*** READING PASSAGE Section Begins ***

Physiological density has the same numerator (population), but the denominator is different. Instead of using all the land in a country, it only accounts for arable (farmable) land (Figure 20.18). Places that are not used for agriculturedeserts, lakes, mountaintops and similar places – are subtracted from the land total. This is useful for demonstrating how much pressure is being put on the farmland that is available. Be aware that food that is gathered or hunted from nonagricultural land is not considered in this number.

Global Map showing Physiological density for 2015
Figure 20.18 | Physiological Density 2015,  Author | David Dorrell,  Source | Original Work,  License | CC BY SA 4.0

 

Agricultural density has the same denominator as physiological density, but has a different numerator. Instead of using the entire population, it only uses farmers (Figure 20.19). This provides a number that is a good measure of development, or rather it’s a good measure of underdevelopment. Developed countries have mechanized agriculture and few farmers per capita. Each farm tends

Global Map showing agricultural density for 2015
Figure 20.19 | Agricultural Density 2015,  Author | David Dorrell,  Source | Original Work, License | CC BY SA 4.0

 

to be large in order to generate a sufficient income. Places with high agricultural densities have more farmers per hectare, meaning that farms will likely produce less revenue. Of course, an underlying assumption of this number is the idea that people are growing food to earn a living. If they are eating the produce directly, outside the cash economy, then the comparison is less valid.

*** READING PASSAGE Section Ends ***

In the passage on population density, what land does physiological density use as its denominator? Answer using only the passage on population density.

*** DATASET EXTRACT Section Begins ***

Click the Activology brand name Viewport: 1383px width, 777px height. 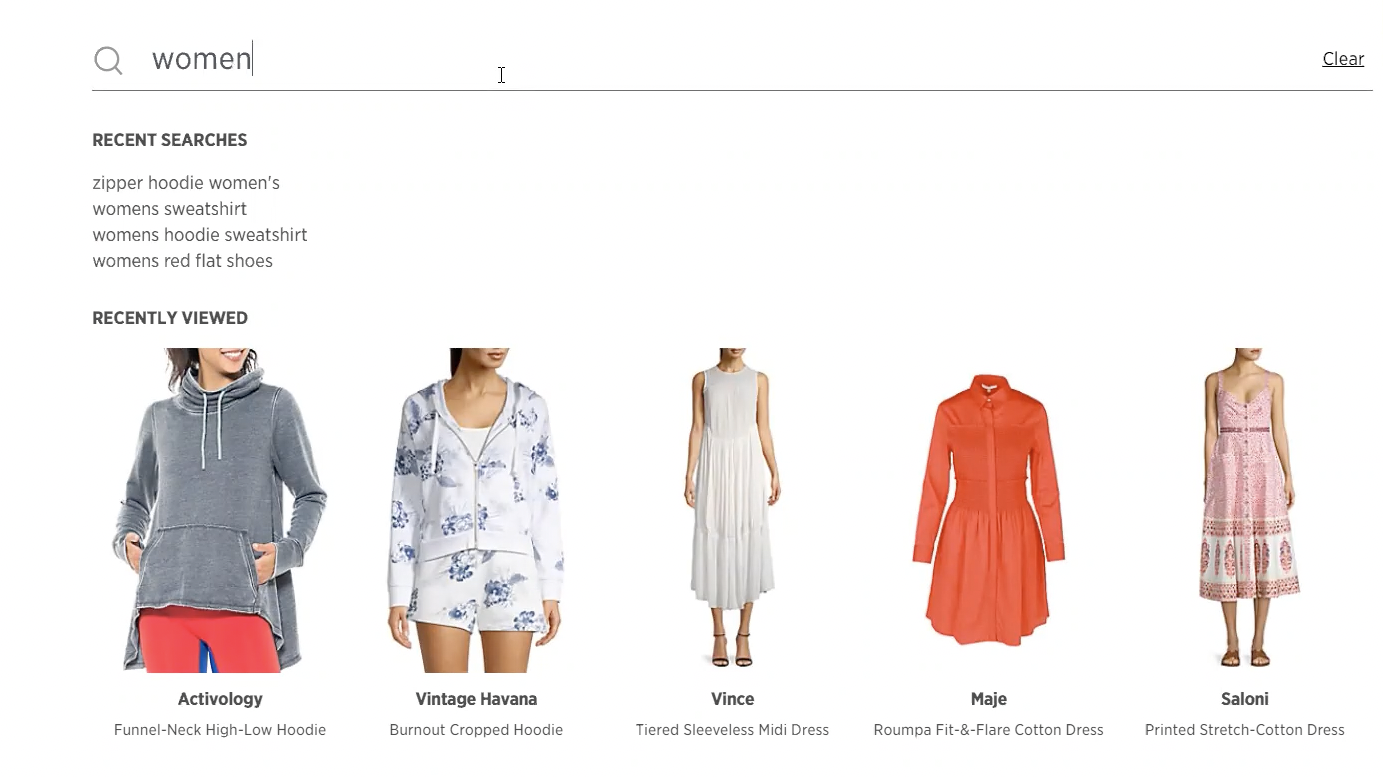tap(220, 699)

*** DATASET EXTRACT Section Ends ***

▸ SOLUTION BELOW: Only arable (farmable) land.